The increase in our effective tax rate for 2012 was due primarily to the unfavorable tax impact of changes in the jurisdictional mix of income and
expenses and the exclusion of the federal R&D tax credit in 2012, offset partially by the favorable resolution of certain state tax matters related to prior years.
The effective tax rates for 2013, 2012 and 2011 would have been approximately 9.2%, 18.7%, and 18.0%, respectively, without the impact of the tax
credits associated with the Puerto Rico excise tax.
As permitted under U.S. GAAP, we do not provide for U.S. income taxes on undistributed earnings of our foreign operations that are intended to be
invested indefinitely outside the United States.
See Summary of Critical Accounting Policies — Income taxes and Note 4, Income taxes, to the Consolidated Financial Statements for further
discussion.

Selected financial data was as follows as of December 31, 2013 and 2012 (in millions):


Cash, cash equivalents and marketable securities $ 19,401
$ 24,061
Restricted investments 3,412
Total cash, cash equivalents, marketable securities and restricted investments $ 22,813
$ 24,061
Total assets 66,125
54,298
Current portion of long-term debt 2,505
2,495
Long-term debt 29,623
24,034
Stockholders’ equity 22,096
19,060
The Company intends to continue to return capital to stockholders through the payment of cash dividends, reflecting our confidence in the future cash
flows of our business. Whether and when we declare dividends and the size of any dividend could be affected by a number of additional factors. (See Item 1A.

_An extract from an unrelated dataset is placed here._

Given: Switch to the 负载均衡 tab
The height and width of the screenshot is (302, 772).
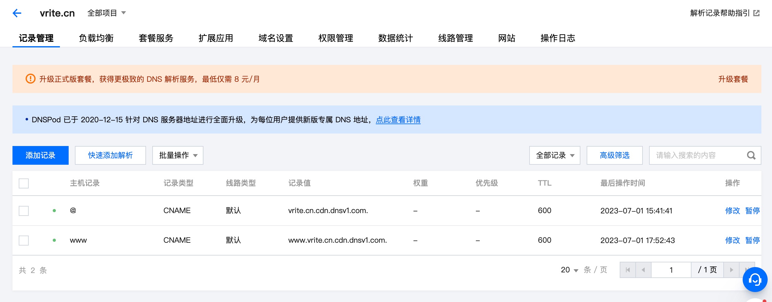Looking at the screenshot, I should 96,38.
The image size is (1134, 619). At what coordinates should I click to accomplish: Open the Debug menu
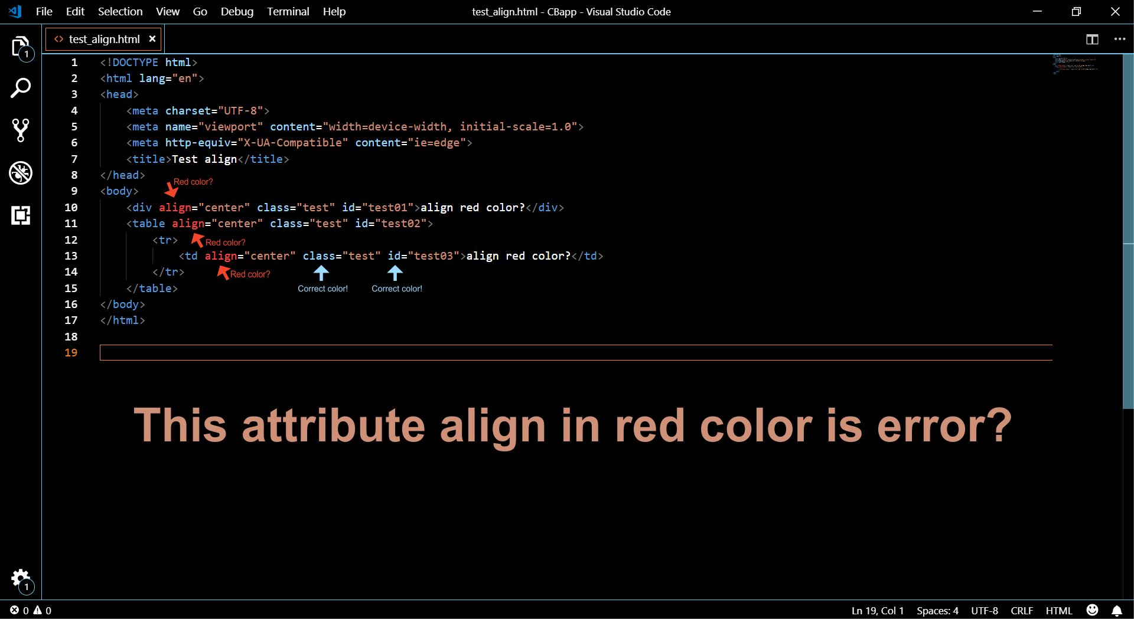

Risk Factors — There can be no assurance that we will continue to declare cash dividends). In April 2011, the Board of Directors approved a dividend policy
related to our common stock and subsequently declared quarterly cash dividends of $0.28 per share of common stock during the second half of 2011.
Subsequently, the Board of Directors declared a 29% increase in our quarterly cash dividends to $0.36 per share of common stock in 2012, and a 31%
increase in our quarterly cash dividends to $0.47 per share of common stock in 2013. In December 2013, the Board of Directors declared a 30% increase in
our quarterly cash dividend to $0.61 per share of common stock, payable in March 2014.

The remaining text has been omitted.